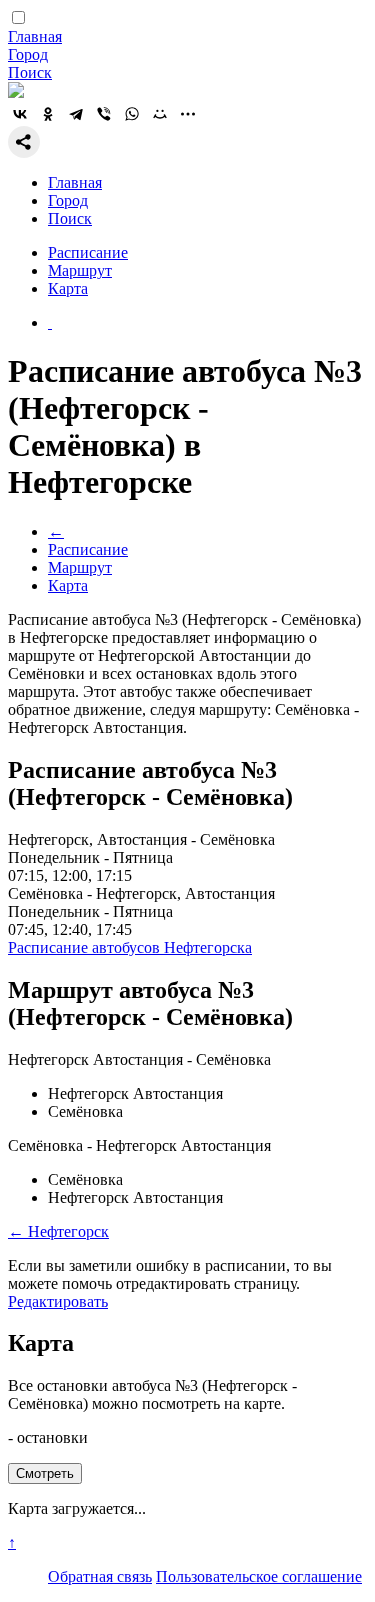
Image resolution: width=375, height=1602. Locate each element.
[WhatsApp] (132, 114)
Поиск (30, 72)
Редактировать (58, 1301)
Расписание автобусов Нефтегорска (130, 947)
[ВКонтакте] (20, 114)
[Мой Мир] (160, 114)
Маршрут (80, 270)
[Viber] (104, 114)
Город (28, 54)
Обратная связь (100, 1576)
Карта (68, 288)
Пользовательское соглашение (259, 1576)
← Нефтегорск (58, 1231)
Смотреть (45, 1473)
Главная (35, 36)
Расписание (88, 252)
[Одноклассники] (48, 114)
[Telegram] (76, 114)
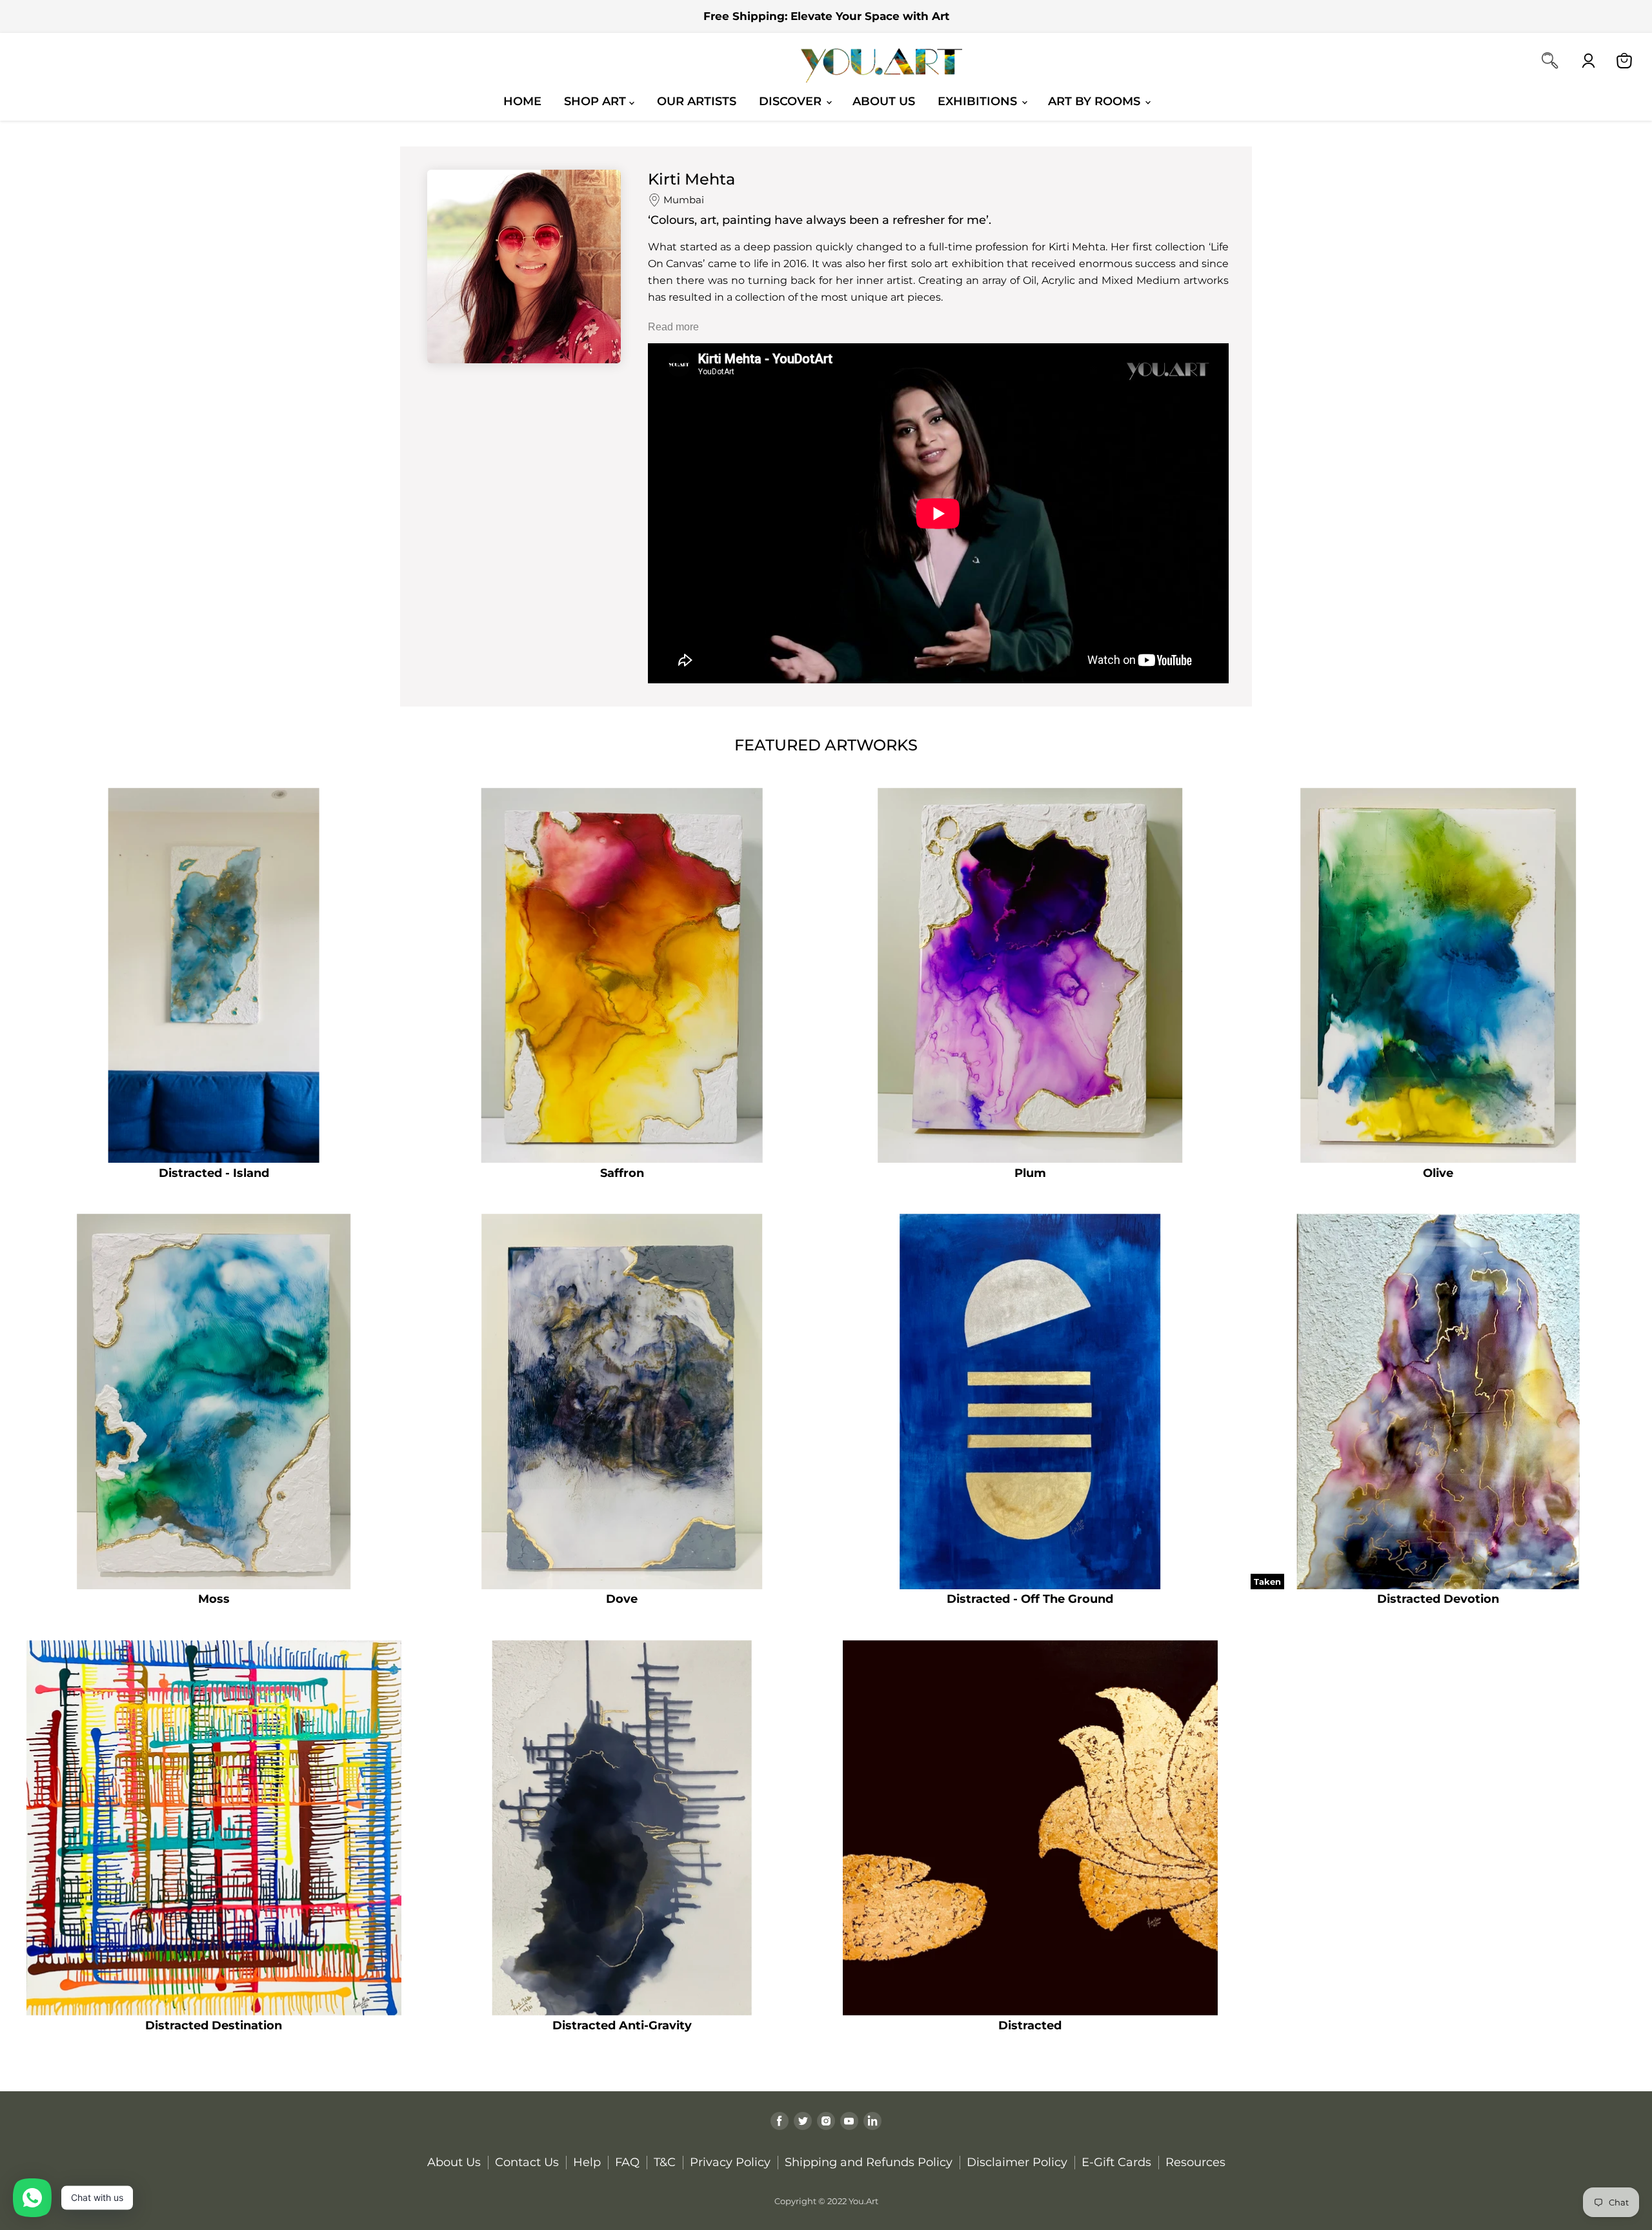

────────────────────

> **WHAT YOU SHOULD DO**: Write out every row above word for word, leaving out the pictures.

> **ANSWER TO THIS PROBLEM**:
Image resolution: width=375, height=1602. Locate each element.
[WhatsApp] (132, 114)
Поиск (30, 72)
Редактировать (58, 1301)
Расписание автобусов Нефтегорска (130, 947)
[ВКонтакте] (20, 114)
[Мой Мир] (160, 114)
Маршрут (80, 270)
[Viber] (104, 114)
Город (28, 54)
Обратная связь (100, 1576)
Карта (68, 288)
Пользовательское соглашение (259, 1576)
← Нефтегорск (58, 1231)
Смотреть (45, 1473)
Главная (35, 36)
Расписание (88, 252)
[Одноклассники] (48, 114)
[Telegram] (76, 114)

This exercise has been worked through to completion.